Se il leit motiv delle nostre campagne sociali è il silenzio delle vittime, la Spagna mira a coinvolgere l’intera collettività e a isolare socialmente ogni uomo maltrattante.

L’obiettivo, infatti, è far capire ad ogni uomo violento che è un rifiuto sociale e per farlo chiede l’aiuto e la complicità di altri uomini.

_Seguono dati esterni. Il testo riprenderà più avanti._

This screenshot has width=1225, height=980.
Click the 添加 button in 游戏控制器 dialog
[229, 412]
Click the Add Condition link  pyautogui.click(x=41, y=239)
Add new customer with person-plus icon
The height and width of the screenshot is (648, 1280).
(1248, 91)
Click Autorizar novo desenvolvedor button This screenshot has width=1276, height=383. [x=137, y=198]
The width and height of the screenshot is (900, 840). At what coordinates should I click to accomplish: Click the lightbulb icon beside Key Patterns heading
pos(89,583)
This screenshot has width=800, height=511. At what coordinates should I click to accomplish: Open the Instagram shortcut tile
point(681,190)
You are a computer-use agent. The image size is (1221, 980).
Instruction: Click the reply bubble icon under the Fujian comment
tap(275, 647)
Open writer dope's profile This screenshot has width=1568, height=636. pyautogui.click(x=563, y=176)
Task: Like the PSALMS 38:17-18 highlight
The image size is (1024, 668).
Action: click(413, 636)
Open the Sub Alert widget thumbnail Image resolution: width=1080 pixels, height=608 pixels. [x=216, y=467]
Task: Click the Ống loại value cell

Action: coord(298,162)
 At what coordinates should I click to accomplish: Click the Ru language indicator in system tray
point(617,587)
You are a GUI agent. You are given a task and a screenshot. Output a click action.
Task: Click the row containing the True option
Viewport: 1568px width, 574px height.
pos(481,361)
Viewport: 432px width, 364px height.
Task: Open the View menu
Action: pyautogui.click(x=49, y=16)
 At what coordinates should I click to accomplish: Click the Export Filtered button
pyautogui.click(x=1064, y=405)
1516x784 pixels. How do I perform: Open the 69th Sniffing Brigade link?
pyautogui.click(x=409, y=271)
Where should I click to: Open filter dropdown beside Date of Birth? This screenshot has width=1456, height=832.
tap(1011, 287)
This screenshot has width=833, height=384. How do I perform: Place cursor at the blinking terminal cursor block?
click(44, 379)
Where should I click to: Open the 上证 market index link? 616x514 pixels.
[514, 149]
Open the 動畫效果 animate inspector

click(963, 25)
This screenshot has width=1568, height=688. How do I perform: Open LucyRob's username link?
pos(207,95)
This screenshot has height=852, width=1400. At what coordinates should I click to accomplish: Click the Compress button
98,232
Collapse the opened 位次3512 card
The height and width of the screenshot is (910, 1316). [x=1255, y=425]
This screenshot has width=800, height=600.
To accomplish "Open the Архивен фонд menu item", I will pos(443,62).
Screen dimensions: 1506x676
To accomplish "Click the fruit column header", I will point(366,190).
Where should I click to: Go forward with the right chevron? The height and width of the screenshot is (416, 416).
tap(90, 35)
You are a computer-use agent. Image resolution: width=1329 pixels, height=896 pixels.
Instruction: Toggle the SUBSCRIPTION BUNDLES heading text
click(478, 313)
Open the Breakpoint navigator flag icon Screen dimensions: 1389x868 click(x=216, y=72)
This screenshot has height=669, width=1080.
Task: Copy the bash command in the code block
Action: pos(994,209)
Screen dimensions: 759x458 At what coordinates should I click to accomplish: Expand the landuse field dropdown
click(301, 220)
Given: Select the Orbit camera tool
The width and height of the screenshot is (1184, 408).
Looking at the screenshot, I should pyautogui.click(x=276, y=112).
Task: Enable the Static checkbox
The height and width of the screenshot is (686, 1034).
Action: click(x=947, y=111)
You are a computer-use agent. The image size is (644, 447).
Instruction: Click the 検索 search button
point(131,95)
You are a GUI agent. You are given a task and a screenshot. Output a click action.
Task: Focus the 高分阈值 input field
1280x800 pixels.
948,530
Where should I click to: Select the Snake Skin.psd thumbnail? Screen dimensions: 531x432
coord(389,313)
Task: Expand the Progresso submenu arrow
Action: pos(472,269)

“Quando maltratti una donna, smetti di essere un uomo”: questo il potente headline del manifesto presente nelle strade delle città spagnole qualche anno fa.

hombre

Gli uomini violenti credono fermamente in una società permeata da stereotipi di genere, dove la donna non ha valore, se non quello di essere una sua proprietà: la loro maggiore paura è la negazione della loro mascolinità ed è, quindi, importante che l’accusa arrivi direttamente dal genere maschile.

La complicità di altri uomini nella lotta alla violenza di genere è centrale anche nello spot tv:

Nel 2010, con la campagna “Saca la tarjeta roja al maltratador” troviamo ancora protagonista l’uomo, con l’intenzione di coinvolgere tutta la società nel suo isolamento sociale.

Il cartellino rosso è il simbolo universale del rifiuto: fuor di metafora, infatti, chi osa commettere violenze su una donna, non fa più parte della società.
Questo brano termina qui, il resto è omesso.